4.—Modes of Burning Peat.

In the employment of peat fuel, regard must be had to its shape and bulk. Commonly, peat is cut or moulded into blocks or sods like bricks, which have a length of 8 to 18 inches; a breadth of 4 to 6 inches, and a thickness of 1-½ to 3 inches. Machine peat is sometimes formed into circular disks of 2 to 3 inches diameter, and 1 to 2 inches thickness and thereabouts. It is made also in the shape of balls of 2 to 3 inches diameter. Another form is that of thick-walled pipes, 2 to 3 inches in diameter, a foot or more long, and with a bore of one-half inch.

Flat blocks are apt to lie closely together in the fire, and obstruct the draft. A fire-place, constructed properly for burning them, should be shallow, not admitting of more than two or three layers being superposed. According to the bulkiness of the peat, the fire-place should be roomy, as regards length and breadth.

Fibrous and easily crumbling peat is usually burned upon a hearth, i. e. without a grate, either in stoves or open fire-places. Dense peat burns best upon a grate, the bars of which should be thin and near together, so that the air have access to every part of the fuel. The denser and tougher the peat, and the more its shape corresponds with that usual to coal, the better is it adapted for use in our ordinary coal stoves and furnaces.

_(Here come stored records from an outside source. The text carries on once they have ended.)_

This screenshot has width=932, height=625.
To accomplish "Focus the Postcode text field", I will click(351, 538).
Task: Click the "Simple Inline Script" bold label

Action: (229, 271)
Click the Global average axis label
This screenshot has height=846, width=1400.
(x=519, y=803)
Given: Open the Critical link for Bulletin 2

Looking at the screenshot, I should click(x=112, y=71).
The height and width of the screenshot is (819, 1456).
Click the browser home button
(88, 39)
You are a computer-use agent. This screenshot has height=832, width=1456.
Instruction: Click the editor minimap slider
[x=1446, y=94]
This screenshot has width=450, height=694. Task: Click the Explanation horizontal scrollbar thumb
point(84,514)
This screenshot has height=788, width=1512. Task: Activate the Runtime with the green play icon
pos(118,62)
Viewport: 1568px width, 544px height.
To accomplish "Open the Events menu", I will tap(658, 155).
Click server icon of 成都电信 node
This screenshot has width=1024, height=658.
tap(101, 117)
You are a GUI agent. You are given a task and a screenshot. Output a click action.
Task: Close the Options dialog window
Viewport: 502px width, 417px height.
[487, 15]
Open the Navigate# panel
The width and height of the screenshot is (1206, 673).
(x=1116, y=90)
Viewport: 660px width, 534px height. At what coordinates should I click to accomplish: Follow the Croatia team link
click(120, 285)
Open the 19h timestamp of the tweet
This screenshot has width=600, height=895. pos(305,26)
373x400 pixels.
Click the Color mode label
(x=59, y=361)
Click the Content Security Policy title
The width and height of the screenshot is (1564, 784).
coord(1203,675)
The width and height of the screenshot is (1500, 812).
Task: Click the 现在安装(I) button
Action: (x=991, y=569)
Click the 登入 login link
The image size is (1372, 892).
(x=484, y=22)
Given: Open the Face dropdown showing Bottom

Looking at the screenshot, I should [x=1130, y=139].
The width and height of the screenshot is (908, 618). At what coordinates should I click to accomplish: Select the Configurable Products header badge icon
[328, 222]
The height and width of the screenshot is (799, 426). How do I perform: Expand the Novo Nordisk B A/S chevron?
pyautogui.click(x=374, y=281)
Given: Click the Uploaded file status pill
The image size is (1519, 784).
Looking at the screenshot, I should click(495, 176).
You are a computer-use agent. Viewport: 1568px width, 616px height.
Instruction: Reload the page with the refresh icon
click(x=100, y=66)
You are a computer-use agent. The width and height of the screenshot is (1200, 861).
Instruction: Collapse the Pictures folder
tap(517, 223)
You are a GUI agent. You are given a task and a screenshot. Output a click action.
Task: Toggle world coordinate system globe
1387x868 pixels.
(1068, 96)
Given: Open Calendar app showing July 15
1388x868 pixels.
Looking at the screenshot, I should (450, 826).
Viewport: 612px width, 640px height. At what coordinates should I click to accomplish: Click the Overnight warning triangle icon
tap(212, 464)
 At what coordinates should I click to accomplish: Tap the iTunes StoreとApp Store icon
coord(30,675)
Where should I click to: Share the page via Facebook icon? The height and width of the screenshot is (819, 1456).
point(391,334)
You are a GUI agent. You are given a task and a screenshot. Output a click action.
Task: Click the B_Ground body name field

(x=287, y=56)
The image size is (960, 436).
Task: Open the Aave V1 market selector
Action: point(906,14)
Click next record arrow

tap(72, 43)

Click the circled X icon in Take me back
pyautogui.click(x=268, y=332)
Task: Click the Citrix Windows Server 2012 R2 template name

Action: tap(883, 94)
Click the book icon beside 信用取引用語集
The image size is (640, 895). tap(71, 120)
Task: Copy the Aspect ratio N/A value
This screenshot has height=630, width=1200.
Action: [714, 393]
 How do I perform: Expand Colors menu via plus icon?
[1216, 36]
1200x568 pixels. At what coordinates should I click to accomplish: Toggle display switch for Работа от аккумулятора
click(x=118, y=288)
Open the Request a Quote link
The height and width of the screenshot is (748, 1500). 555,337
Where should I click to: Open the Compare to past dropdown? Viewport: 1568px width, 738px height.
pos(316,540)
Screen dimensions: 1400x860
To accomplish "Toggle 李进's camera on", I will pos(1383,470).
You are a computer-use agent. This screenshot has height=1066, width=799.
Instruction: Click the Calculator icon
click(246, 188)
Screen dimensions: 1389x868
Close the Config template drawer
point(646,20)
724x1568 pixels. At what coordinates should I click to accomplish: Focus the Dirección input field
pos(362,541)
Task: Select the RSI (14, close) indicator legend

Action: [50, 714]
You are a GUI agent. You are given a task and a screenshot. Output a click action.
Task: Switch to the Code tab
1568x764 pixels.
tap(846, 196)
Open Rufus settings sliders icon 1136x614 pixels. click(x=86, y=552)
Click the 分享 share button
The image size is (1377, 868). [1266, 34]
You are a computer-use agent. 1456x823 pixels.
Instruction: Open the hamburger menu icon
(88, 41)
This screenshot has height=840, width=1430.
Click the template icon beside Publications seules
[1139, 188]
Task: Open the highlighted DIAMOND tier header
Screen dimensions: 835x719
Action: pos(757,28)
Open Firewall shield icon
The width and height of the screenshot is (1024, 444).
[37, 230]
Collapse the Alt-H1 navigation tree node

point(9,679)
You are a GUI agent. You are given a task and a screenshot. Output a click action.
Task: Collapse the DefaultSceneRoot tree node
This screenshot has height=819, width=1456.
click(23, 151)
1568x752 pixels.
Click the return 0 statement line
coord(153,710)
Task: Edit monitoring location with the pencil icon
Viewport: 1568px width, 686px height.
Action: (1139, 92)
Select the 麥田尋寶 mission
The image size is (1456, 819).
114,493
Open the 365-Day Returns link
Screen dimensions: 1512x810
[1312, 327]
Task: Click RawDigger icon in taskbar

5.—Burning of broken peat.

Fig. 1.—STAIR GRATE.

Broken peat—the fragments and waste of the cut or moulded blocks, and peat as obtained by plowing and harrowing the surface of drained peat-beds—may be used to advantage in the stair grate, fig. 1, which was introduced some years ago in Austria, and is adapted exclusively for burning finely divided fuel. It consists of a series of thin iron bars 3 to 4 inches wide, a, a, a, ... which are arranged above each other like steps, as shown in the figure. They are usually half as long as the grate is wide, and are supported at each end by two side pieces or walls, l. Below, the grate is closed by a heavy iron plate. The fuel is placed in the hopper A, which is kept filled, and from which it falls down the incline as rapidly as it is consumed. The air enters from the space G, and is regulated by doors, not shown in the cut, which open into it. The masonry is supported at u, by a hollow iron beam. Below, a lateral opening serves for clearing out the ashes. The effect of the fire depends upon the width of the throat of the hopper at u, which regulates the supply of fuel to the grate, and upon the inclination of the latter. The throat is usually from 6 to 8 inches wide, according to the nature of the fuel. The inclination of the grate is 40 to 45° and, in general, should be that which is assumed by the sides of a pile of the fuel to be burned, when it is thrown up into a heap. This grate ensures complete combustion of fuel that would fall through ordinary grates, and that would merely smoulder upon a hearth. The fire admits of easy regulation, the ashes may be removed and the fuel may be supplied without checking the fire. Not only broken peat, but coal dust, saw dust, wood turnings and the like may be burned on this grate. The figure represents it as adapted to a steam boiler.